** Required task **
Which lines in the listing below contain the word "arrow"? Pick out each of them and copy it.

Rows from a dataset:
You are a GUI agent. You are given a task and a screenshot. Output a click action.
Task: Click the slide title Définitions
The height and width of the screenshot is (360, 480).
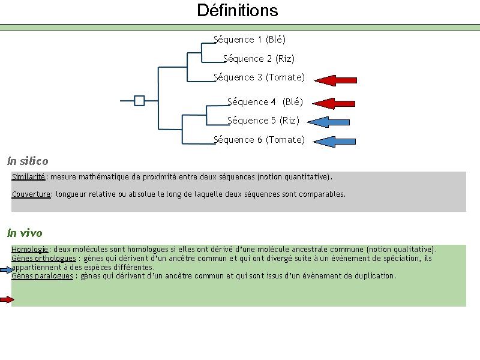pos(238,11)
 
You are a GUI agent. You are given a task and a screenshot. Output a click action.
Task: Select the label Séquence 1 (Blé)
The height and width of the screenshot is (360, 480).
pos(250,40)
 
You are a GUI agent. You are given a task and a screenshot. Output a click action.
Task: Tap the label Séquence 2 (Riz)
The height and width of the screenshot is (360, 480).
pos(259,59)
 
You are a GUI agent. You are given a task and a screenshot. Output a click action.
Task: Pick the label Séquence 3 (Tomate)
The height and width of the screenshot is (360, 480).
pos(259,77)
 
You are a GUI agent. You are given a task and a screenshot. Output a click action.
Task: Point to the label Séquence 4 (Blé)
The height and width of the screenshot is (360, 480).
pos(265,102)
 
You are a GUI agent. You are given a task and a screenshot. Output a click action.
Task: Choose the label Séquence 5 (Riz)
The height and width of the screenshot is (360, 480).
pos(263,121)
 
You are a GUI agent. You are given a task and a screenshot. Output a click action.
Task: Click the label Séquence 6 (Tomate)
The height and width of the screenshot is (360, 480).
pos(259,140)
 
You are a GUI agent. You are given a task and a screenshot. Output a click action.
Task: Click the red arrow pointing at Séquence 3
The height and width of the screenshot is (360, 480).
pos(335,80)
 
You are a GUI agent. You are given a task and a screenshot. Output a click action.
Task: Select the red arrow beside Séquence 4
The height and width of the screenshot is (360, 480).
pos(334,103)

---

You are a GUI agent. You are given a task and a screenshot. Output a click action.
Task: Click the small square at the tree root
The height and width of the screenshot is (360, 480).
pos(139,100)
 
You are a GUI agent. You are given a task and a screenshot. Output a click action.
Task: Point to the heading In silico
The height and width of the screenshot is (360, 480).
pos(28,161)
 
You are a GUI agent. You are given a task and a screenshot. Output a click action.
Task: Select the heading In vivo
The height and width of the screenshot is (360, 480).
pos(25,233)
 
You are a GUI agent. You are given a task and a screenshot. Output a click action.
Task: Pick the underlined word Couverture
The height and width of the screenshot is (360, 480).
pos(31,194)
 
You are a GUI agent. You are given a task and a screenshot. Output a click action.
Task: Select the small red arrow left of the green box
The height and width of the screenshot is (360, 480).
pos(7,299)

** Exercise answer **
Task: Click the red arrow pointing at Séquence 3
Task: Select the red arrow beside Séquence 4
Task: Select the small red arrow left of the green box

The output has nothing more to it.